Excerpt from recent article by Beth Tyson, Childhood Trauma Therapist, www.bethtyson.com
Nobody wants to talk to young children about the violence in our world, and I get it. As a trauma therapist, I fall into a small category of people who are willing to broach these subjects with little ones. I don’t do it because it’s any easier for me than for you. I do it because I know from experience they will likely find out anyway, and sitting alone with this information can be harmful.
One of the biggest problems I see with children learning about violence is not knowing it exists. They usually already know that. The biggest problem is that they hear inaccurate information, and then their imagination kicks in and creates more stories. They often learn bits and pieces of what’s going on from different sources and can mistakenly believe that the conflict is taking place in their community or country.

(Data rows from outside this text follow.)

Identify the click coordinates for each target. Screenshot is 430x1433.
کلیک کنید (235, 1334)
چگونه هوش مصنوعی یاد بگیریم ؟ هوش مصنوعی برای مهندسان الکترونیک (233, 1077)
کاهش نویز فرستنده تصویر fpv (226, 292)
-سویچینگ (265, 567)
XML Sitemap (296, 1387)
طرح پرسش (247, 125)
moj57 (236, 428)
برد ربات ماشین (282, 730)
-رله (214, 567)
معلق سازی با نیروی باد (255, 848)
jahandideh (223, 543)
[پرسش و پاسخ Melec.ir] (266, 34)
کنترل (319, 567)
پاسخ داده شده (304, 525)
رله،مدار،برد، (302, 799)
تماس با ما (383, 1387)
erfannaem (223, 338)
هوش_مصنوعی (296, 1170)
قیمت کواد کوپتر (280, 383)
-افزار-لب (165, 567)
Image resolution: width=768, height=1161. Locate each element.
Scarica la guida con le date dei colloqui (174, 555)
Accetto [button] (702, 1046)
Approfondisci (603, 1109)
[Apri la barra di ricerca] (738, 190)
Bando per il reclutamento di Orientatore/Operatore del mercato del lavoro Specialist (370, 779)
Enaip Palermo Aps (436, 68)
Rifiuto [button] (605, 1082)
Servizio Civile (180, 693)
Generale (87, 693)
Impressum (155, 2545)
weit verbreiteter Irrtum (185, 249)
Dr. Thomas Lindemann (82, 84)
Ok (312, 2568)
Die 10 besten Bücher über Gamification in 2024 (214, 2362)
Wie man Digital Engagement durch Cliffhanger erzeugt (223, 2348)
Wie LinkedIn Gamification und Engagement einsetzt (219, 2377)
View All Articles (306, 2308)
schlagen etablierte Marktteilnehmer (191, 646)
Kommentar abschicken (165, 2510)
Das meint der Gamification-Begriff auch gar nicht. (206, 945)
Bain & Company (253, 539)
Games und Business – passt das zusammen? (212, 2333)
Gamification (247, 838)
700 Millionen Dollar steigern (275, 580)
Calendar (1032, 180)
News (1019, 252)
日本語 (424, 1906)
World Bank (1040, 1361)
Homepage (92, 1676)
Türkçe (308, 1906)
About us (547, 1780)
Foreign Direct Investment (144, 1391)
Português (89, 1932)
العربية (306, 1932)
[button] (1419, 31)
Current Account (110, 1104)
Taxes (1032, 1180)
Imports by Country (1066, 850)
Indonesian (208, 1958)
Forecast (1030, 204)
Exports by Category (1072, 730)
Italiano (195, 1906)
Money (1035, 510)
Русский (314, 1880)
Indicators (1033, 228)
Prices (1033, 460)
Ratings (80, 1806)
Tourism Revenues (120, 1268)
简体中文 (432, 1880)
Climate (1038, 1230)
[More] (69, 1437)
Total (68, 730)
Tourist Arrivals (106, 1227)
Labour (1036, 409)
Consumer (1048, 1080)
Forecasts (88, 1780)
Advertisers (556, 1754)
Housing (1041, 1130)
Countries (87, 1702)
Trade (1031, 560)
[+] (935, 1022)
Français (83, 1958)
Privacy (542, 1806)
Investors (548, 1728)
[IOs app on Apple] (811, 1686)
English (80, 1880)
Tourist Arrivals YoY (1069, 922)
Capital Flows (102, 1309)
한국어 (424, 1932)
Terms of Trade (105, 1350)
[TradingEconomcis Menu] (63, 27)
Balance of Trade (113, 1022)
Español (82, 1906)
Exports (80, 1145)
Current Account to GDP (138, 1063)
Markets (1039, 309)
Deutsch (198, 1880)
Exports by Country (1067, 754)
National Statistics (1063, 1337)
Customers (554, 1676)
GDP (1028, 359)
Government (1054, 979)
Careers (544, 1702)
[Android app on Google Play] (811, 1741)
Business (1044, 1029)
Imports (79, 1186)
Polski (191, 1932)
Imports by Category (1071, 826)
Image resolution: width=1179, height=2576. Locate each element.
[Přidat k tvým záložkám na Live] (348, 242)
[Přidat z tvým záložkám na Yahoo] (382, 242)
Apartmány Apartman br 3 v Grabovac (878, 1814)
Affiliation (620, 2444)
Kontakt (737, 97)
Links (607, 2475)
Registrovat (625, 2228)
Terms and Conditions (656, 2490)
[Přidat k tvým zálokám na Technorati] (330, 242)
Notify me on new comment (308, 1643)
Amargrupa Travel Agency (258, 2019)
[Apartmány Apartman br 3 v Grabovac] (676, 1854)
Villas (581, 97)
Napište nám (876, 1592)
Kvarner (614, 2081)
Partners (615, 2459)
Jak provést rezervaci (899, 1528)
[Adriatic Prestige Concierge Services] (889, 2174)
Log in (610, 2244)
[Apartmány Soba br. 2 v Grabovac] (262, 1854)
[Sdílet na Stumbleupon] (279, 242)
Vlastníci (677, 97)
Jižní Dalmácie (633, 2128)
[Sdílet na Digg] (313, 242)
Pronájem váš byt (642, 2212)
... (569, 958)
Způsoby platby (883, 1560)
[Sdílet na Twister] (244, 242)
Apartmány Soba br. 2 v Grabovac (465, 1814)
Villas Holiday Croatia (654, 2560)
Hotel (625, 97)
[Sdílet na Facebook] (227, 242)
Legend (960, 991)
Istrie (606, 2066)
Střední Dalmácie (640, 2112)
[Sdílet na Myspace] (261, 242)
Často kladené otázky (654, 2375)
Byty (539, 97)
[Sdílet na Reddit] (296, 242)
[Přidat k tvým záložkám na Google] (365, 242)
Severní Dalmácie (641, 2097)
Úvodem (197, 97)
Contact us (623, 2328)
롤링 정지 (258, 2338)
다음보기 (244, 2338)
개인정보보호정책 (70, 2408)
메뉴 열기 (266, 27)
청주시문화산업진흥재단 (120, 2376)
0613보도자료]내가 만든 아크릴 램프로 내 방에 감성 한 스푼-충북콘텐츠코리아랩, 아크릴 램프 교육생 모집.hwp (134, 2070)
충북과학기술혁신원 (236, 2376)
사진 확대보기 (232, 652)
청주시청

The truth of our world is painful, but we can’t always shield our children from discovering the horrific truth (as much as we would like to).
Shockingly, children as young as Kindergarten are talking about the war in Israel and Gaza at school this week, and yet they don’t have the developmental skills to understand what this means for their lives unless we talk to them about it.
HOW TO TALK TO CHILDREN ABOUT WAR
- Find out what they know. It can be helpful to check in with our children this week and ask, “Have you heard anything upsetting at school this week?” If they say yes, ask them to tell you more. If they say no, then gently let them know that you will check in with them occasionally because stories are often shared at school, and you want to make sure they have the facts.
- Validate their feelings about it. It is scary to learn that horrible things happen in the world. Let your children know it’s natural to feel nervous or angry about what they heard. It’s okay to cry, whine more than usual, and be irritable throughout the day.
- Share how you feel, but don’t lean on a child for support. Children take their cues from us. They pick up on our facial expressions, tone of voice, and body language like tiny emotional detectives.
- Be a helper. Taking action can empower children in hopeless situations. For example, they could make a poster supporting peace to hang up at school, or your family could donate money to support those impacted by the violence. Doing something kind for others is one of the fastest ways to mitigate hopelessness.
- Admit you don’t have all the answers. Honesty and transparency are paramount in our relationship with children. So instead of making up falsehoods when they ask an unanswerable question, we can say, “I don’t have all the answers. I don’t know what will happen next. Life is sometimes uncertain and scary. But what I do know is that I will keep you updated with everything I find out, and I will always be here to talk to you about what is happening in the world.